この文脈では、たとえば配置と訓練(OJT)の平等化が重要な着眼点となる。
すでにおなじみのM・パーカーらの文献は、在米日系自動車企業に働く労働者たちの日本的経営を修正させる闘いの諸相を伝えて興味ぶかいが、ここでは「職務のローテーションを経営者の権利から労働者の権利に変える」営みを紹介したい。
それによれば、NUMMー(GMとトヨタの合併企業)もアメリカーマツダも、その掲げた建前とは裏腹に、多能工化のための職務輪番制の実施に熱心ではなかった。
労働者を慣れた作業に固定させたほうが、とりあえず品質と納期の点から安全だからだ。
だが、多くの労働者は「骨の折れる仕事に対処する方法として、また単調さを破る方法として、あるいは共働と平等の気持ちから、ローテーションを増やすことを求めた」。
そこで労働者のチームは、この点に関する経営権に固執する会社と争って、輪番制の計画と実施をチームの自治的な慣行に移すことに努めている。
93年にはマツダでこれが承認されたという。
M・パーカーらによれば、労働者の課業は「より長い時間に、より多くの作業を含む、より大きな職務を行うほうが望ましい」のである。
いくらかふえんしてみよう。
職場に、難易度や「好まれる・好まれない」程度を異にするいくつかの作業があるとする。
・そこで働く労働者グループは、できるだけ定期的な作業輪番制をとって、なかまのすべてがたとえば数年後にはどの作業でもこなしうる能力を開発できるように励ましあうべきであろう。

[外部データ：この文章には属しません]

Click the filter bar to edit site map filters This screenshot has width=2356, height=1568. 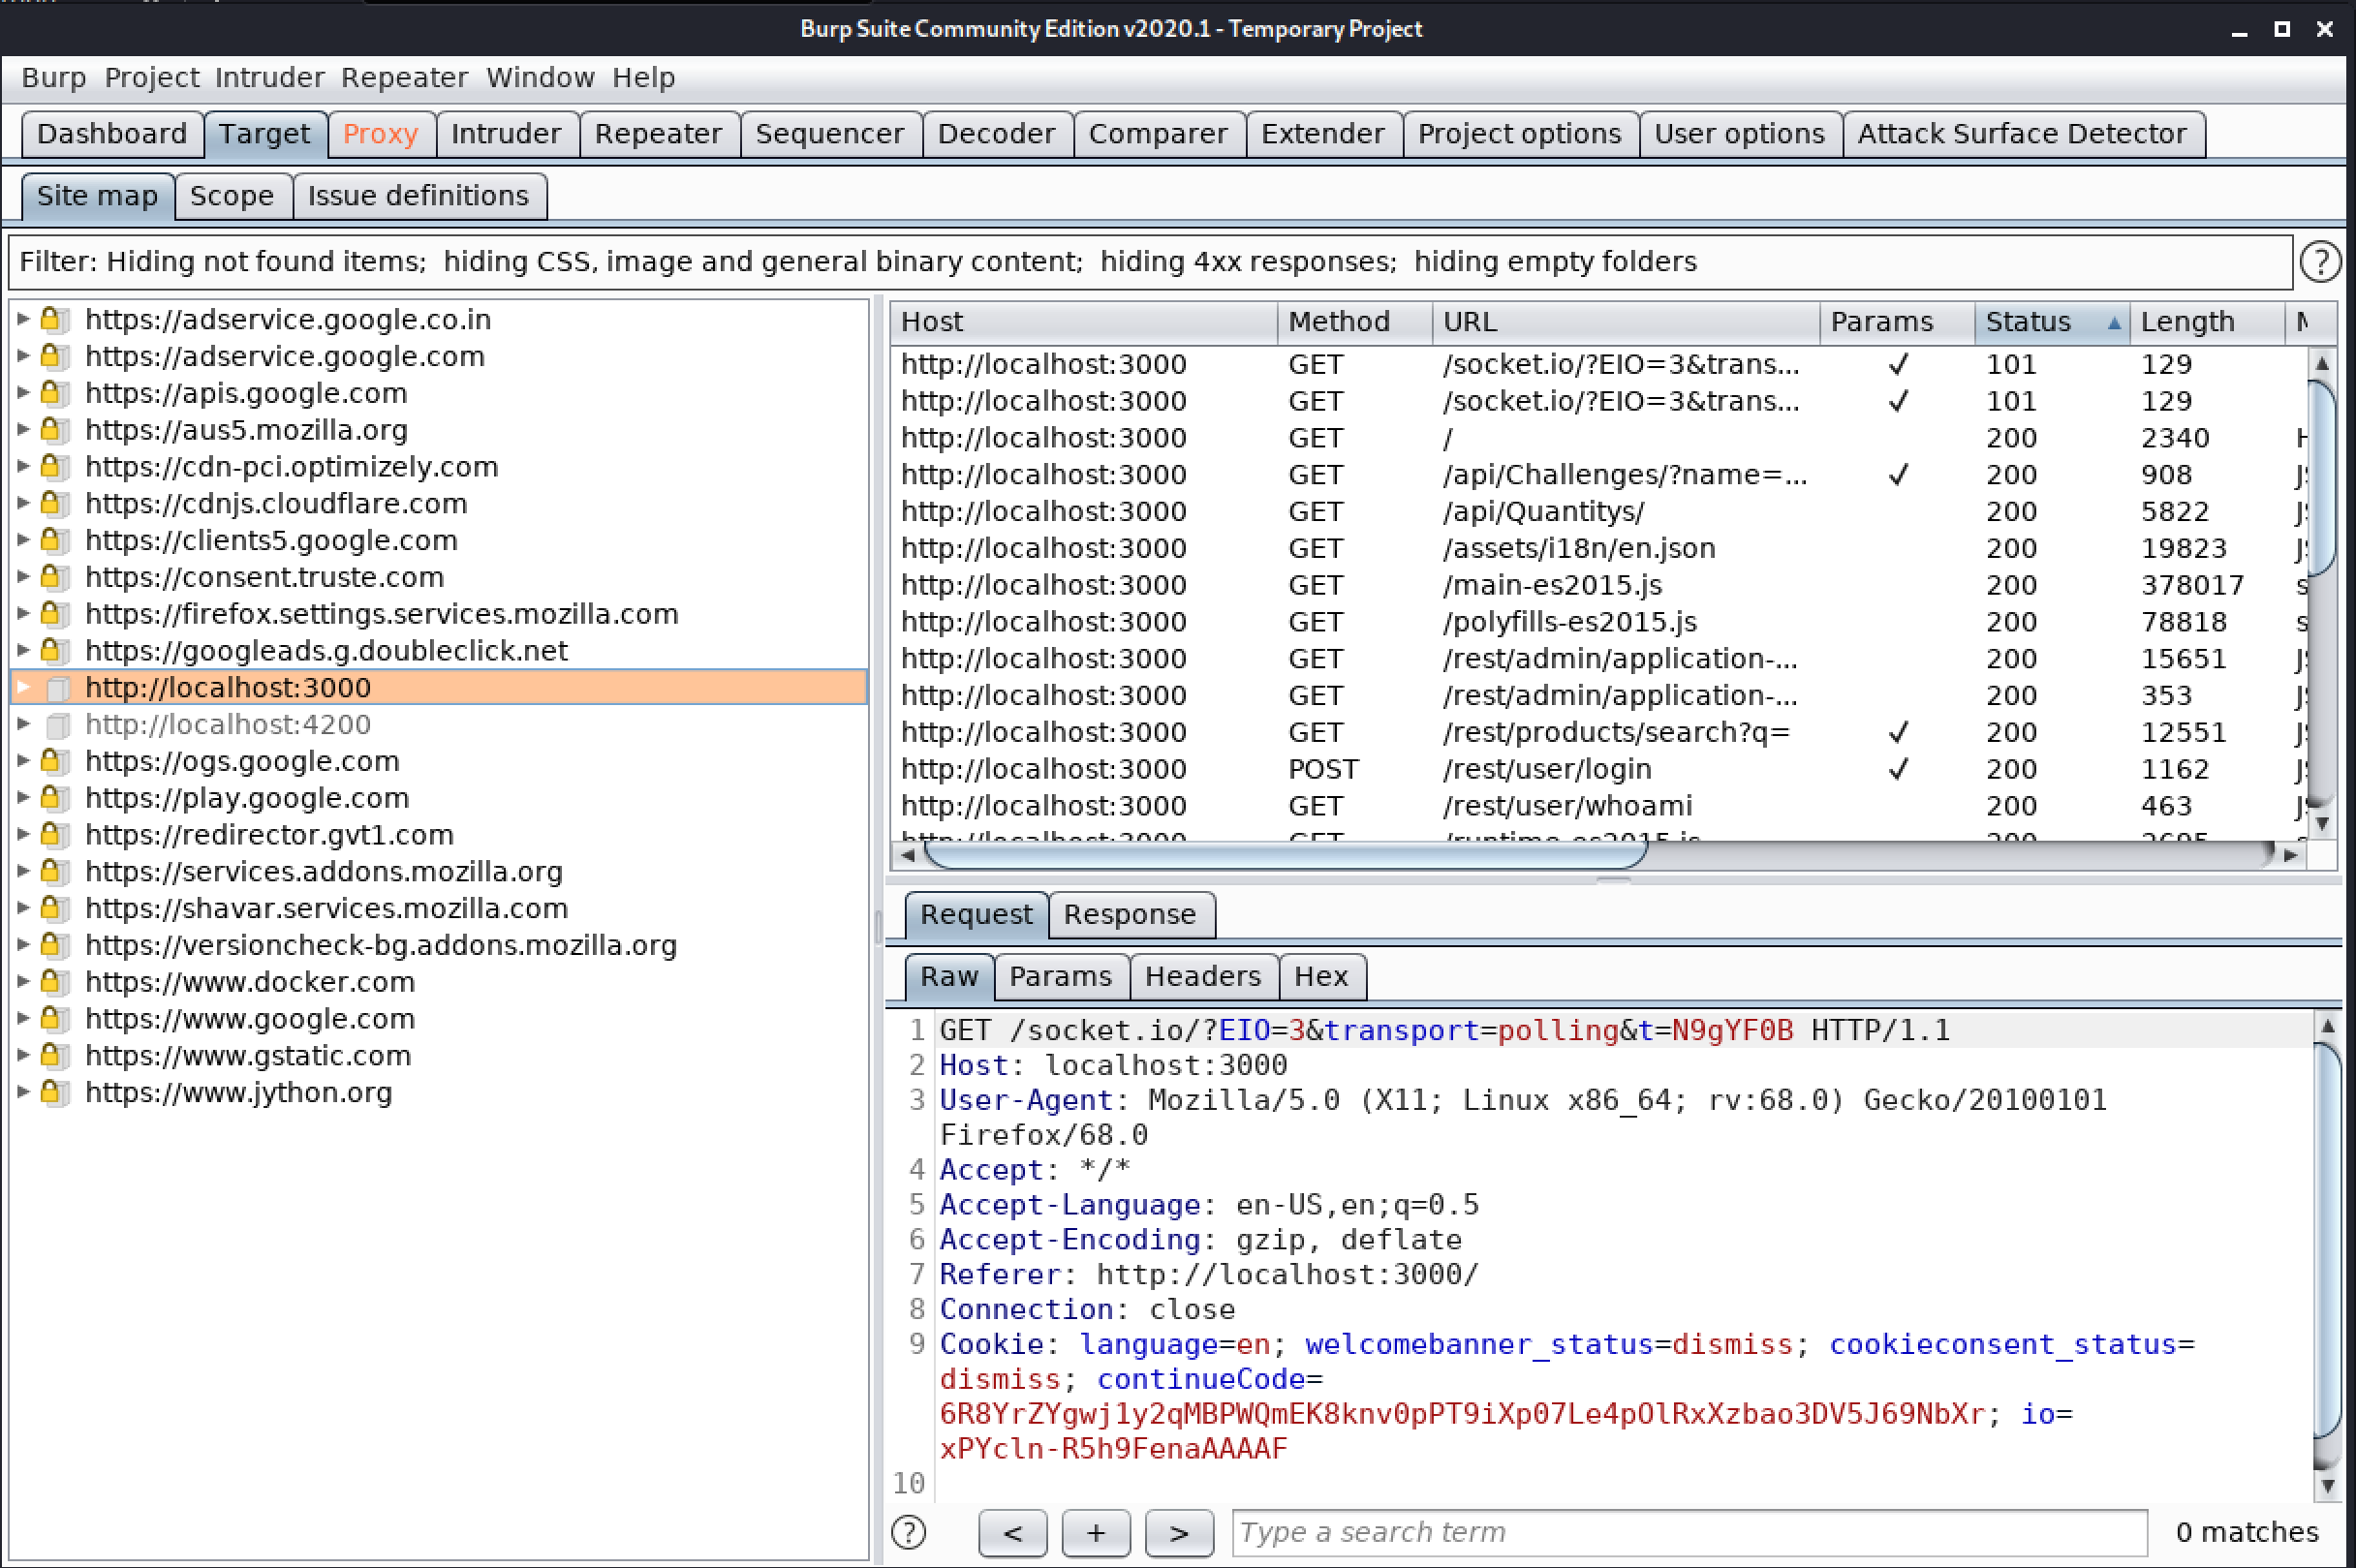pos(1150,262)
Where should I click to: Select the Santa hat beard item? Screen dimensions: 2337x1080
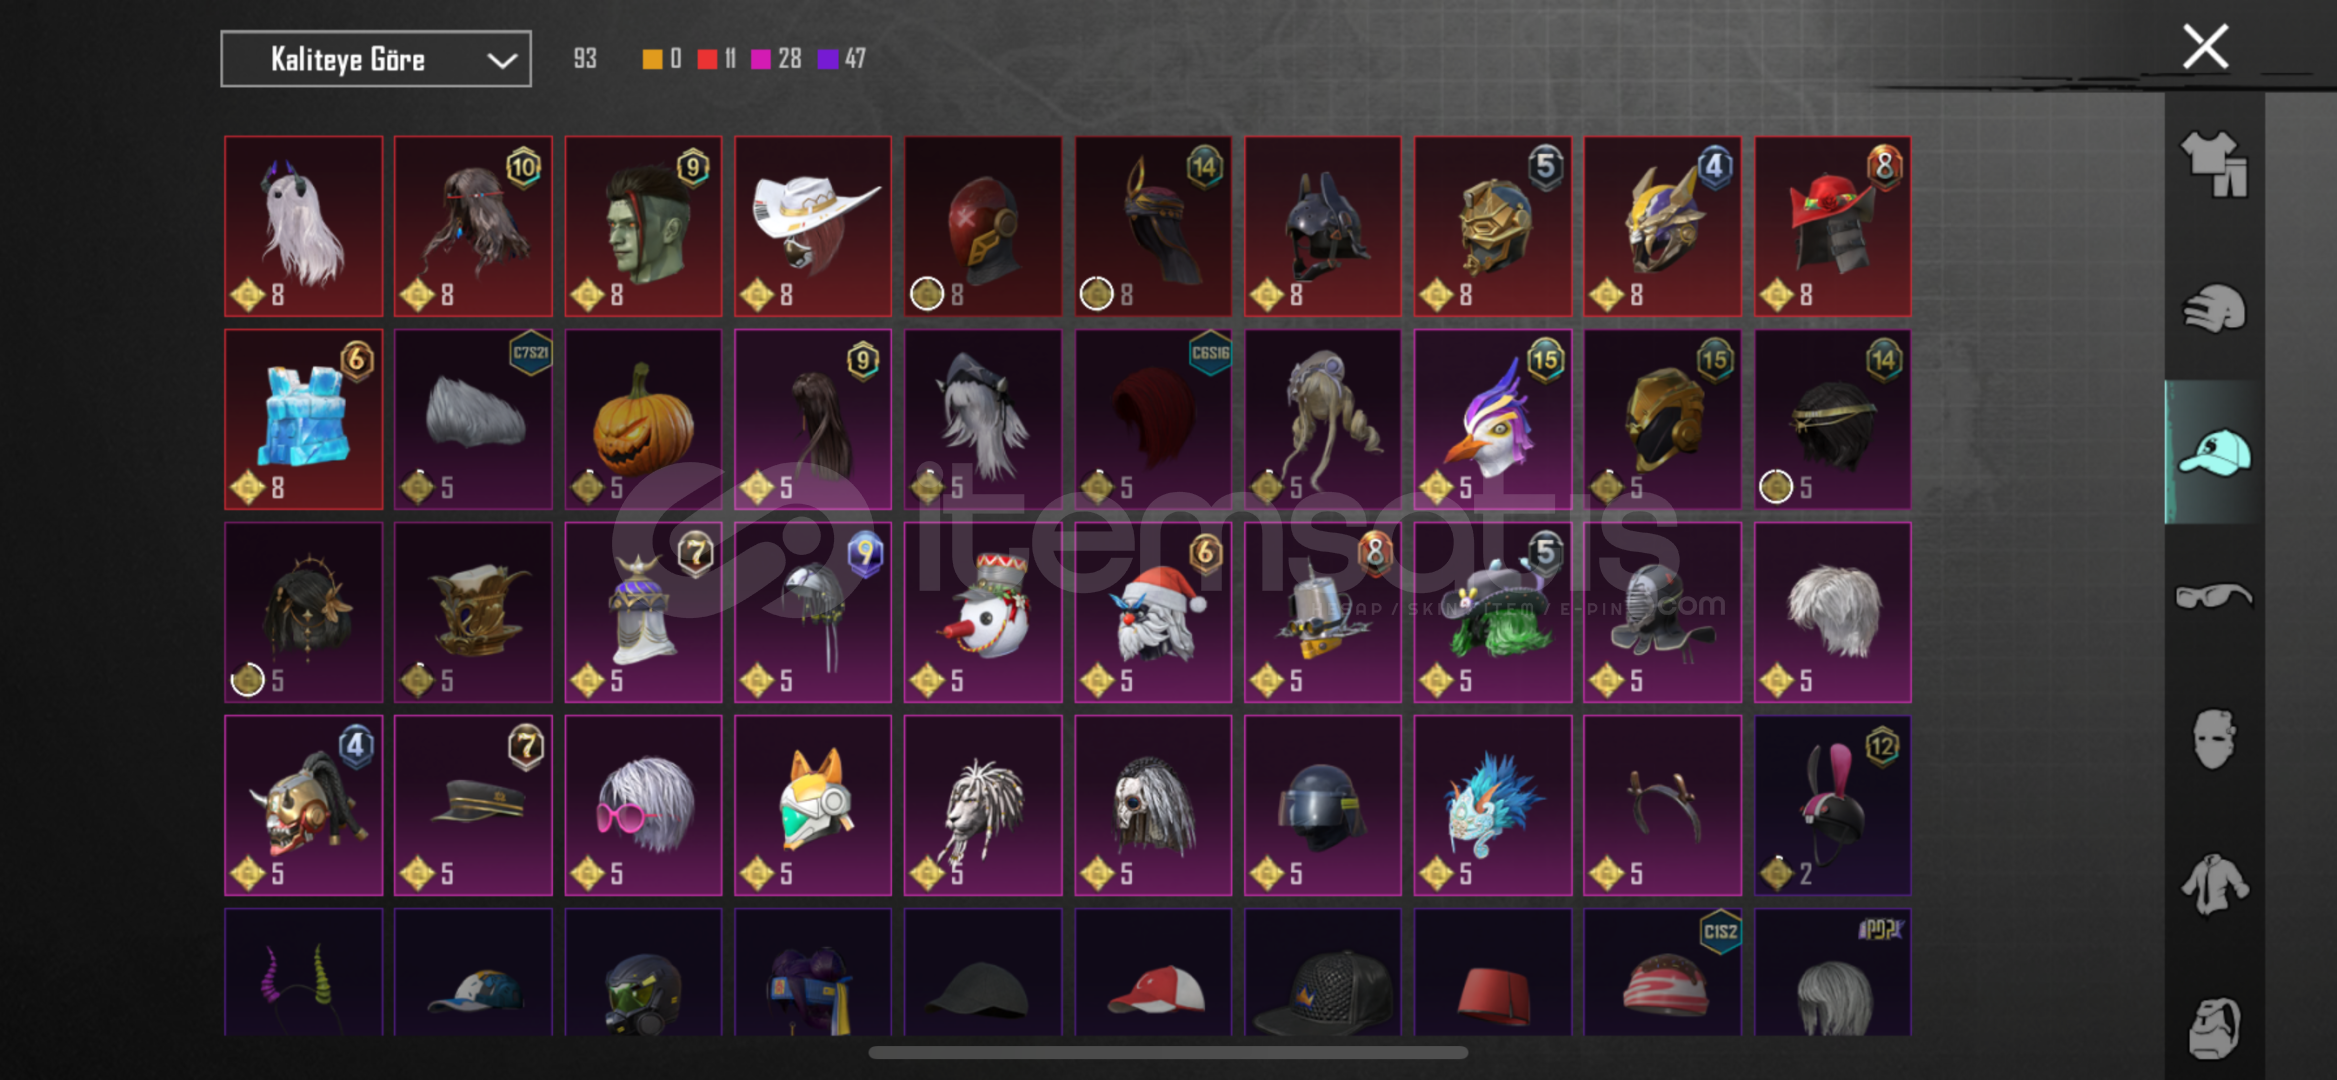[1153, 613]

多能性を求める日本的経営の建前は、この営みにとってむしろ恰好の土壌だ。
なかまの連帯にとって大切なことは、前項でみた能力のハードルの高さを規制することとともに、隠れておこなう努力を自分の能力のように装う競争的な自己啓発のとめどなさと、経営側による配置の〈個人処遇〉支配を規制することにほかならない。
その規制が、むつかしい仕事のできる人とやさしい仕事しかできない人との分化を防ぎ、後者をリストラの待機要員として特定化することを防ぐだろう。
職場では能力によって配置が決まる関係も否定できないとはいえ、示された能力がやりがいのある作業への配置の結果である関係も十分にありうるのである。
ちなみにいま日本の職場では、仕事を取り上げたり、閑職や単純労働に就かせたりすることが、コミュニティユニオンなどの電話相談にひんぱんに訴えられる職場のいじめに関する3大パターンの一つになっている。